Oleh karena itu, setiap fasilitas yang diberikan oleh perusahaan berkaitan dengan peningkatan pembelajaran Islam, harus mampu dikaitkan terhadap peningkatan kinerja perusahaan. Artinya, setiap rupiah yang dikeluarkan sebagai cost (biaya) pengembangan pemahaman ajaran Islam kepada karyawan, harus dikaitkan terhadap peningkatan produktivitas perusahaan. Dengan kata lain, semakin banyak fasilitas yang diberikan kepada karyawan untuk mengenal dan memperdalam ilmu keislaman, maka tingkat produktivitas karyawan harus semakin meningkat.

Dengan menggunakan konstruksi berpikir seperti hal tersebut, maka para pemegang saham di Bank Syariah akan mendukung sepenuh hati pengeluaran cost (biaya) untuk penyediaan fasilitas pengembangan pemahaman ajaran Islam di Bank Syariah. Bisa jadi, bentuk dukungan tersebut dengan meningkatkan cost (biaya) setiap tahunnya. Tentu saja harapan para pemegang saham ialah, dengan semakin meningkatnya pemahaman tentang ajaran Islam oleh karyawan sebagai SDM Bank Syariah, akan semakin meningkat produktivitas kinerja perusahaan setiap tahunnya.

Internalisasi Nilai-Nilai Islam

Salah satu cara mengaitkan antara cost (biaya) pengembangan pembelajaran Islam dengan peningkatan produktivitas ialah, bagaimana caranya agar ajaran Islam yang disampaikan kepada setiap SDM Bank Syariah mampu diinternalisasikan ke dalam aktivitas bisnis perusahaan. Tentu saja, melalui perilaku setiap individu di dalam perusahaan. Deddy Mulyadi (2015: 231) menyebut perilaku individu di dalam organisasi (perusahaan) sebagai bentuk interaksi antara karakteristik individu dengan karakteristik organisasi (perusahaan).

Artinya, bagaimana caranya antara karakter organisasi (perusahaan)—dalam hal ini adalah para pemegang saham dengan karakter individu (SDM Bank Syariah)—dalam hal ini adalah karyawan yang bekerja untuk Bank Syariah, mampu dipertemukan keinginannya. Keduanya harus sama-sama mengetehui apa yang diinginkan, sehingga dengan mengetahui keinginan keduanya, maka dapat diambil jalan tengah yang mampu mempertemukan antara keduanya. Dengan mengambil jalan tengah, aktivitas bisnis Bank Syariah sebagai sebuah perusahaan yang menjalankan bisnis sesuai dengan prinsip syariah akan berjalan dengan baik ke depannya.
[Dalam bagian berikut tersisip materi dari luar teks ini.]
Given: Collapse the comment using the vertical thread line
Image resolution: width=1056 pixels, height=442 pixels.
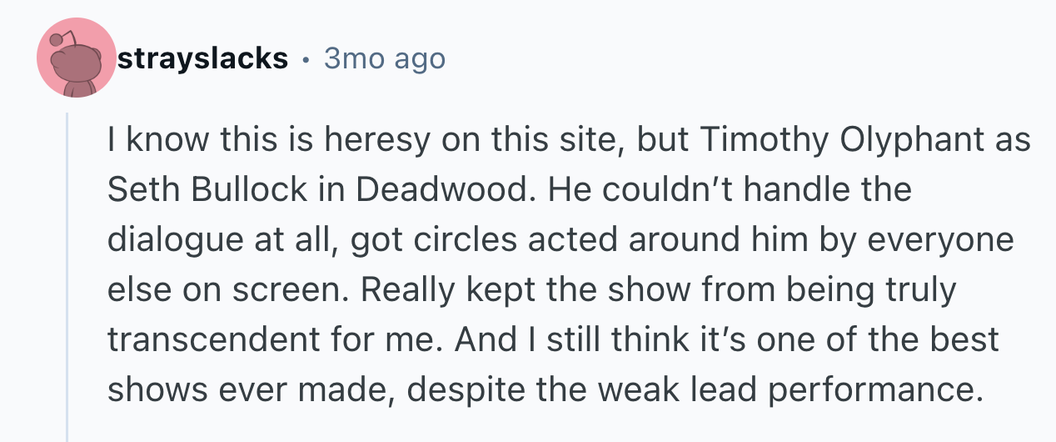Looking at the screenshot, I should pyautogui.click(x=68, y=275).

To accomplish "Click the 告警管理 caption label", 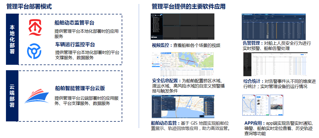I will [x=253, y=43].
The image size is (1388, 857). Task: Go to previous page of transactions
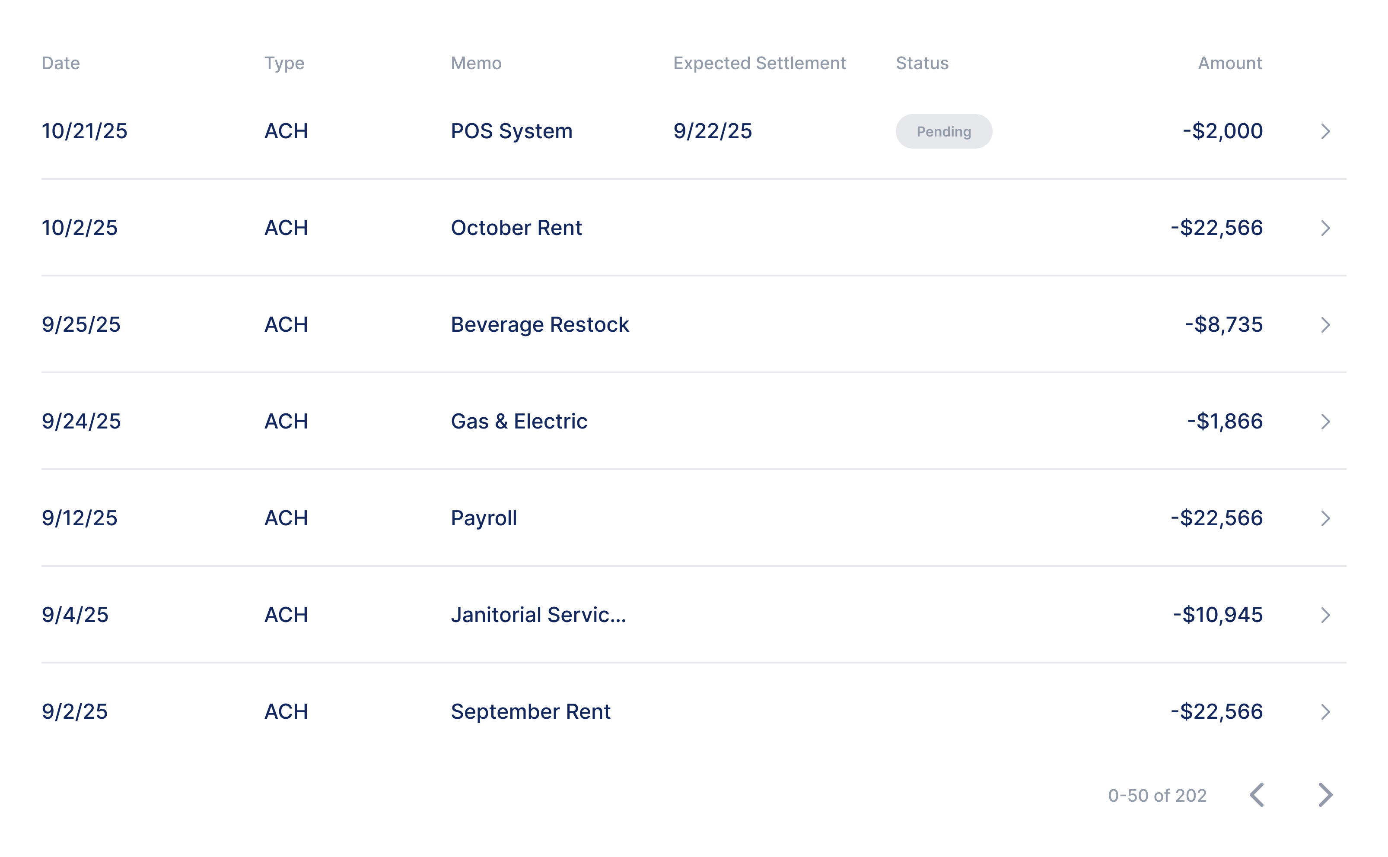coord(1257,795)
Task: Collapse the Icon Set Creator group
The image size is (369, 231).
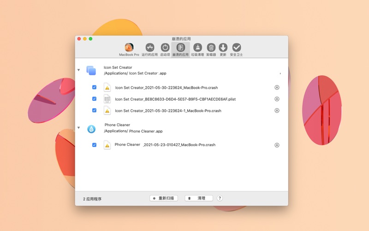Action: pos(78,70)
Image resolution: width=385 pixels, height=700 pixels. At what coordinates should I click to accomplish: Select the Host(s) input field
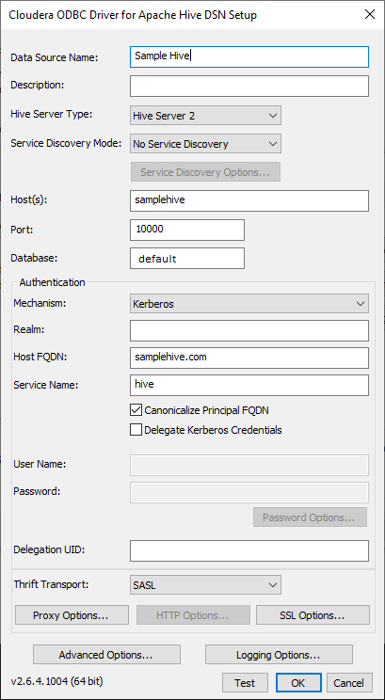pos(249,201)
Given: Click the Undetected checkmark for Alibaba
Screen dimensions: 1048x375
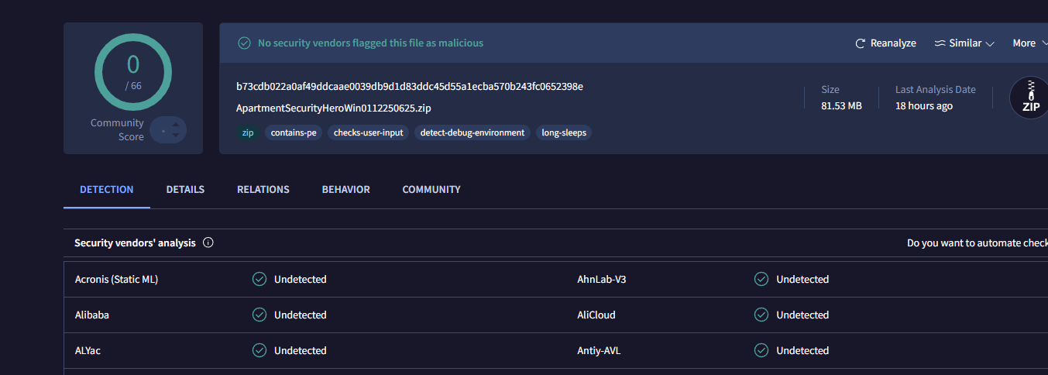Looking at the screenshot, I should click(x=259, y=315).

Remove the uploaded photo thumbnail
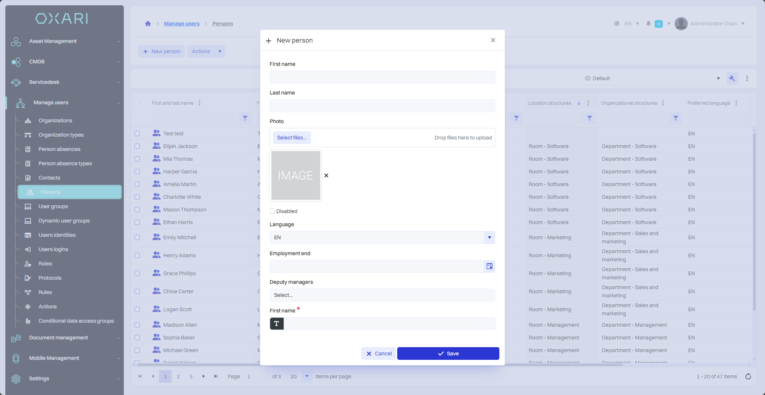pyautogui.click(x=326, y=175)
Keinginan pemegang saham sangat sederhana, yaitu adanya peningkatan net profit margin setiap tahunnya. Sementara keinginan para karyawan juga sangat sederhana, yaitu keberadaan kompensasi yang selalu meningkat setiap tahunnya. Tentu saja, logikanya sangat sederhana, net profit margin akan meningkat bila tingkat produktivitas perusahaan meningkat. Demikian juga, kompensasi akan diizinkan untuk ditingkatkan oleh pemegang saham bila tingkat produktivitas meningkat.
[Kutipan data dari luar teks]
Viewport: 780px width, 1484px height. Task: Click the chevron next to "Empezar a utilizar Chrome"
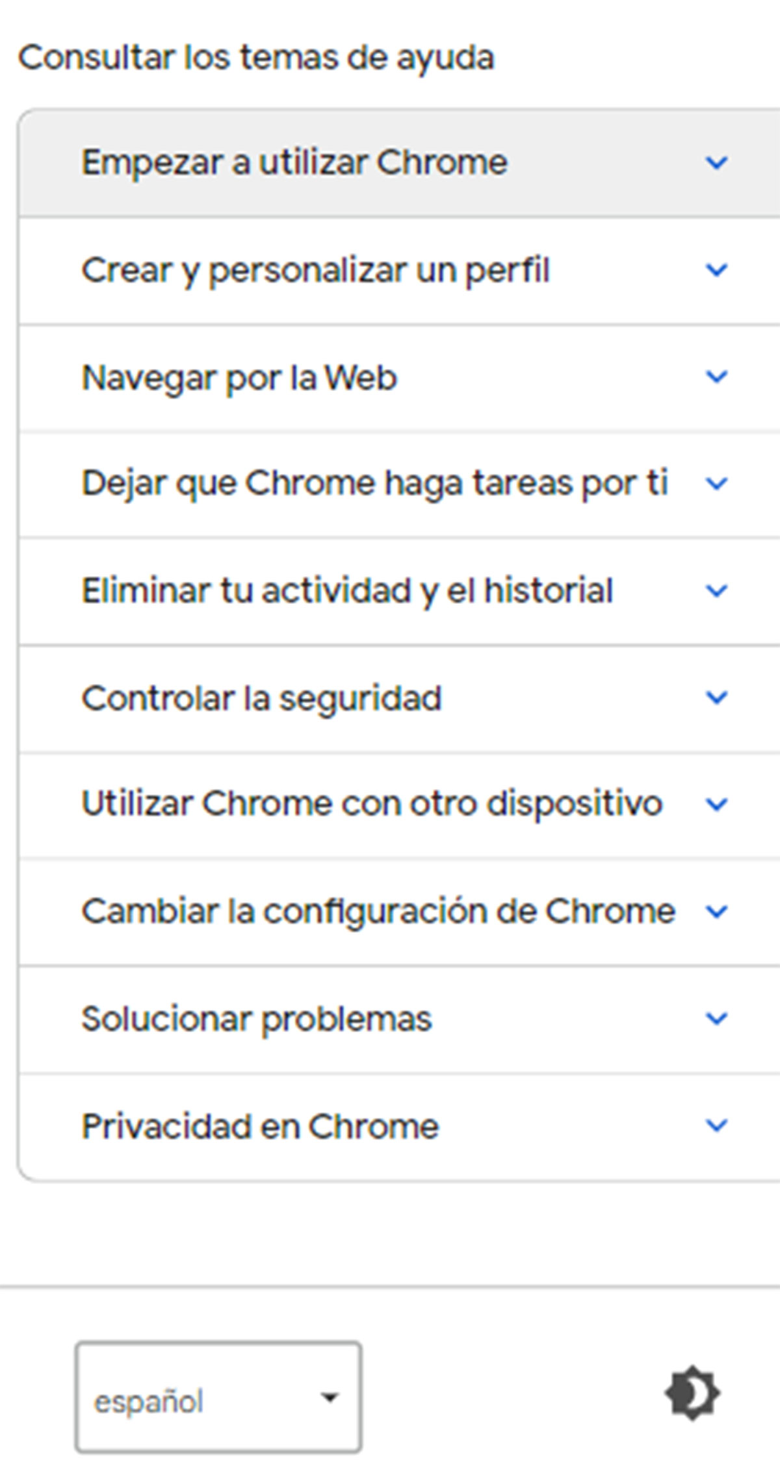(x=716, y=162)
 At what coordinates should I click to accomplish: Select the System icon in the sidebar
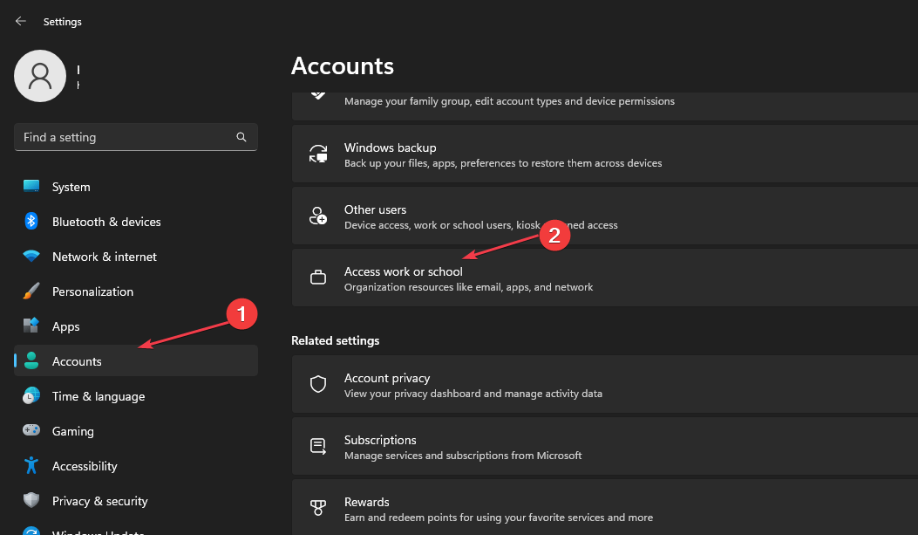(31, 186)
Artinya, kata kunci dari kedua karakter, yaitu pemegang saham dan SDM Bank Syariah ialah adanya peningkatan produktivitas perusahaan. Bila tingkat produktivita perusahaan meningkat, secara otomatis net profit margin untuk pemegang saham dan kompensasi untuk karyawan akan sama-sama meningkat. Tetapi yang menjadi kendala ialah, terkadang pemegang saham tidak mengetehui keinginan karyawan. Pun sebaliknya, karyawan tidak memahami keinginan pemegang saham. Sehingga hal tersebut menyebabkan tidak bertemuanya keinginan dari keduanya, yang pada akhirnya produktivitas kinerja perusahaan tak meningkat.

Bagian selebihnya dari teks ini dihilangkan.